*Exercise goal*
Each entry below should be retyped exactly as given.

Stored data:
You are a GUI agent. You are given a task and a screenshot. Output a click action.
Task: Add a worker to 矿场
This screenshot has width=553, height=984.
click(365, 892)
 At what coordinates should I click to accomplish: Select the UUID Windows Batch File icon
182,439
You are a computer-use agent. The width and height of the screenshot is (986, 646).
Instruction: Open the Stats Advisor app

*Written response*
You are a GUI agent. You are given a task and a screenshot. Output a click action.
Task: Add a worker to 矿场
This screenshot has width=553, height=984.
click(365, 892)
 At what coordinates should I click to accomplish: Select the UUID Windows Batch File icon
182,439
You are a computer-use agent. The width and height of the screenshot is (986, 646).
Instruction: Open the Stats Advisor app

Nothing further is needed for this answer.